The information involved in the incident was contained within the accessed files and included a limited amount of protected health information. This comprised patient first and last names, dates of birth, and addresses. The compromised data also included prescription information, specifically medication names and the dates those prescriptions were filled. Prescriber information was involved, and in some instances, limited insurance information such as plan names and cardholder identification numbers were exposed. The company explicitly stated that no Social Security numbers or financial information, including credit card numbers, were involved in this incident. The scope of the impact was limited to the data contained within the specific files accessed via the vendor's exploited software vulnerability.
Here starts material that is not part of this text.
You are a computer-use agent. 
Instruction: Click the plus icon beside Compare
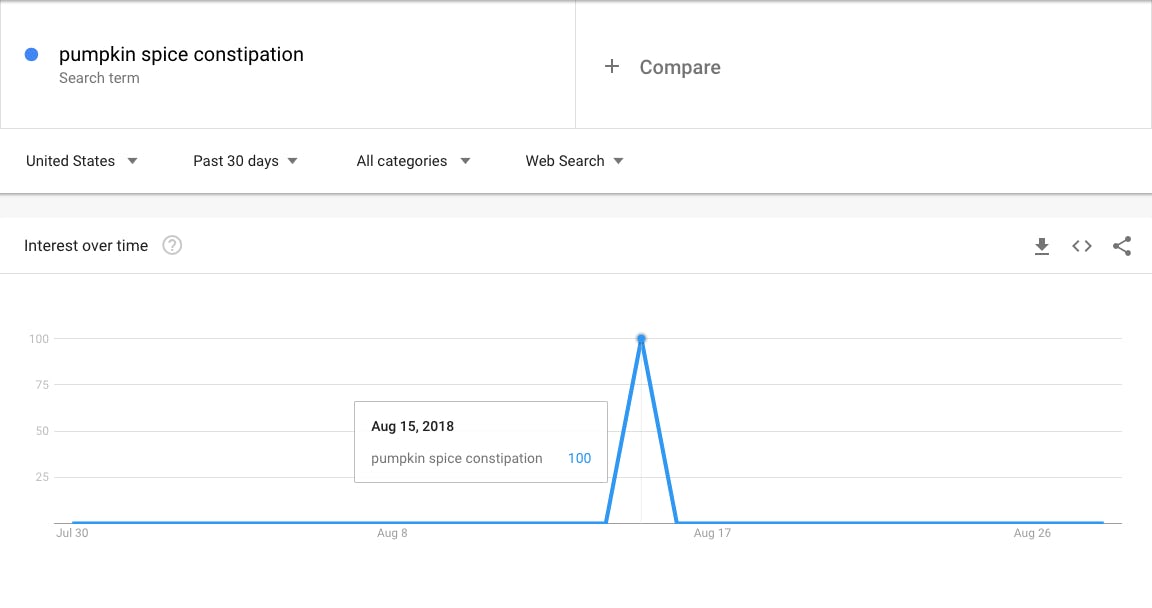point(612,67)

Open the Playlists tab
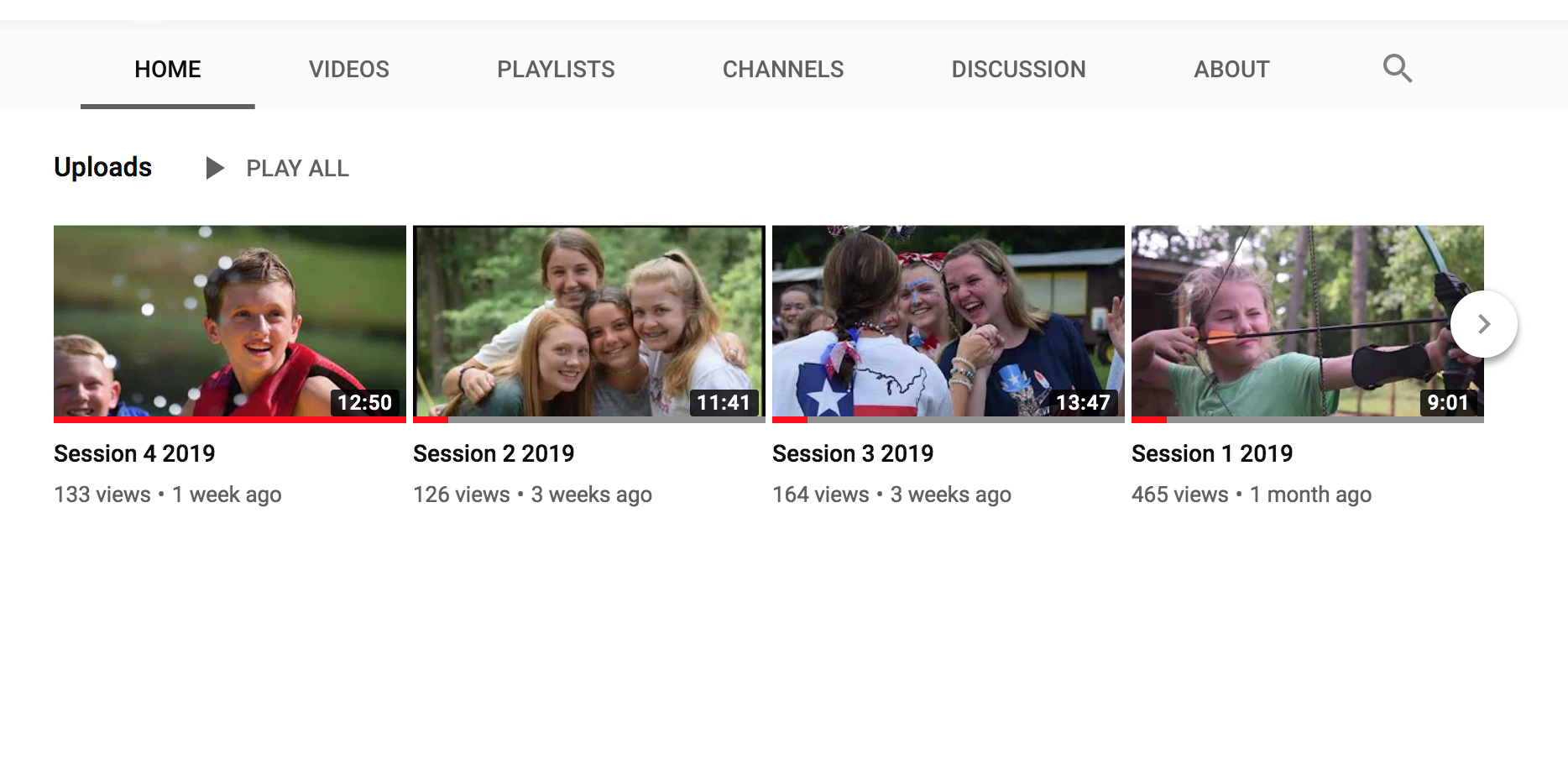coord(556,69)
In response to the discovery, Rite Aid immediately reported the incident to law enforcement authorities. The company also reported the event to the appropriate federal and state regulators in accordance with legal obligations. Recognizing the potential concern for affected individuals, Rite Aid decided to provide notification to those whose information may have been exposed. The company secured the services of Kroll, a firm specializing in risk mitigation and response, to provide identity monitoring services at no cost to the affected individuals for a period of one year. These services were offered to help relieve concerns and restore confidence following the incident.
The identity monitoring services provided through Kroll included several components designed to assist individuals. Credit Monitoring was offered to provide alerts when changes occurred to an individual's credit data, such as when a new line of credit was applied for in their name. Fraud Consultation provided unlimited access to consultation with a Kroll fraud specialist for advice on protecting one's identity, understanding legal rights, and assistance with placing fraud alerts. Identity Theft Restoration service provided access to a licensed investigator who would work on behalf of an individual to resolve issues if they became a victim of identity theft. Activation instructions and a membership number were provided in the notification letter sent to affected individuals, with a specified deadline to activate the services.
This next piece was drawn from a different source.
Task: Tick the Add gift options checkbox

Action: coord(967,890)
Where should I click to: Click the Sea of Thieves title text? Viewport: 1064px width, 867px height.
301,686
The notification letter also included an extensive "Additional Resources" section to inform individuals of steps they could take independently. This included information on how to obtain a free annual credit report from each of the three nationwide consumer reporting agencies: Equifax, Experian, and TransUnion. The resources detailed the process for placing two types of fraud alerts on a credit report: an initial alert for suspected identity theft, which remains for at least one year, and an extended alert for confirmed victims of identity theft, which remains for seven years. Instructions were also provided for placing a security freeze, also known as a credit freeze, on a credit report free of charge, which is intended to prevent credit, loans, and services from being approved without consent.
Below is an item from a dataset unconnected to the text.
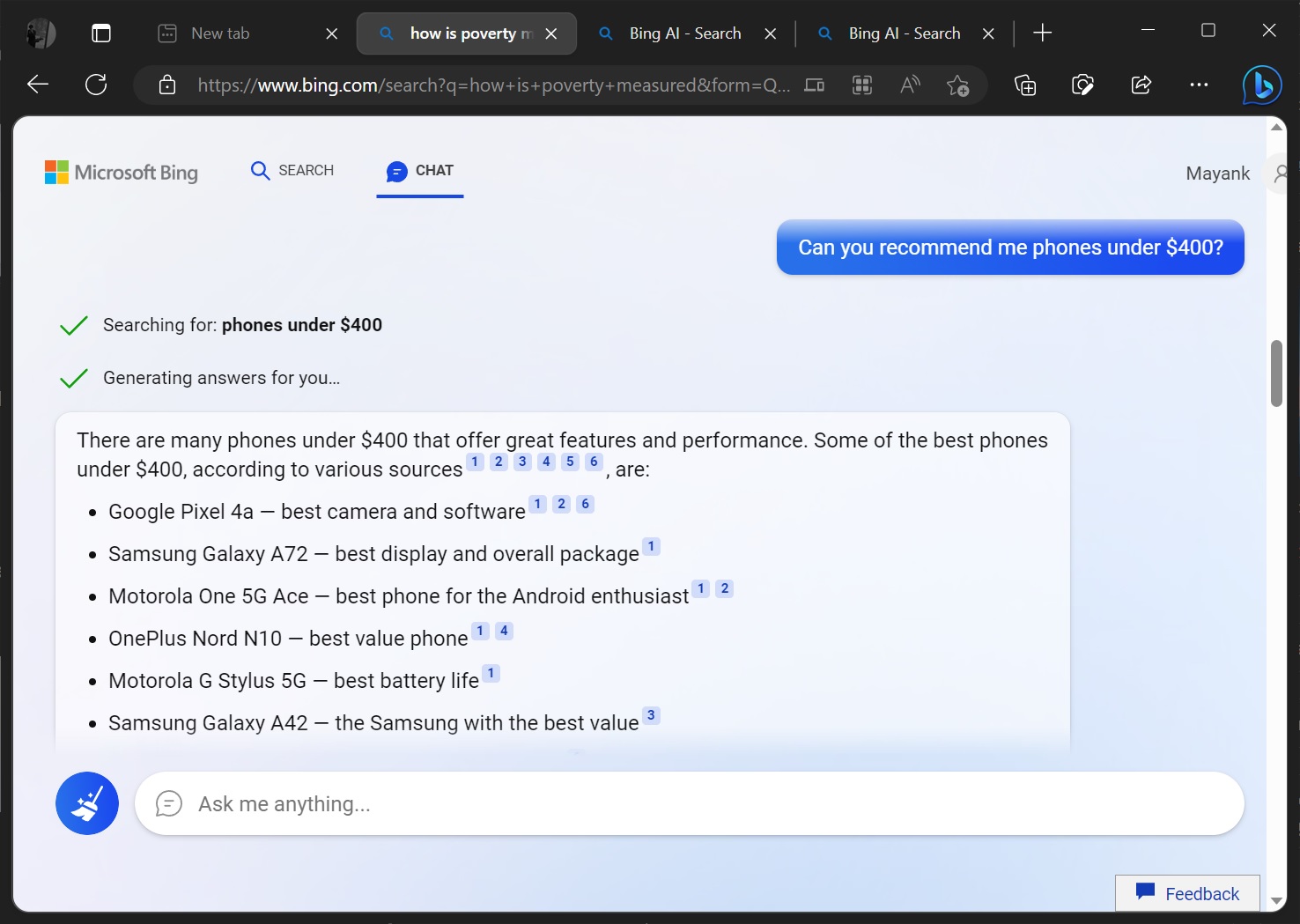The image size is (1300, 924).
Task: Click the Microsoft Bing logo
Action: point(121,172)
Contact information for the Federal Trade Commission was provided for individuals who believed they were a victim of identity theft or had reason to believe their personal information was misused. Specific contact details for the Attorney General's offices in several states, including Maryland, North Carolina, New York, Connecticut, and Massachusetts, were also listed. The notification included state-specific advisories, such as informing Massachusetts residents of their right to obtain a police report if they are a victim of identity theft and advising Iowa and Oregon residents to report suspected identity theft to law enforcement and other authorities. The letter concluded with a dedicated phone number for affected individuals to call with questions, available on weekdays during Central Time business hours, and reiterated the company's commitment to protecting personal information.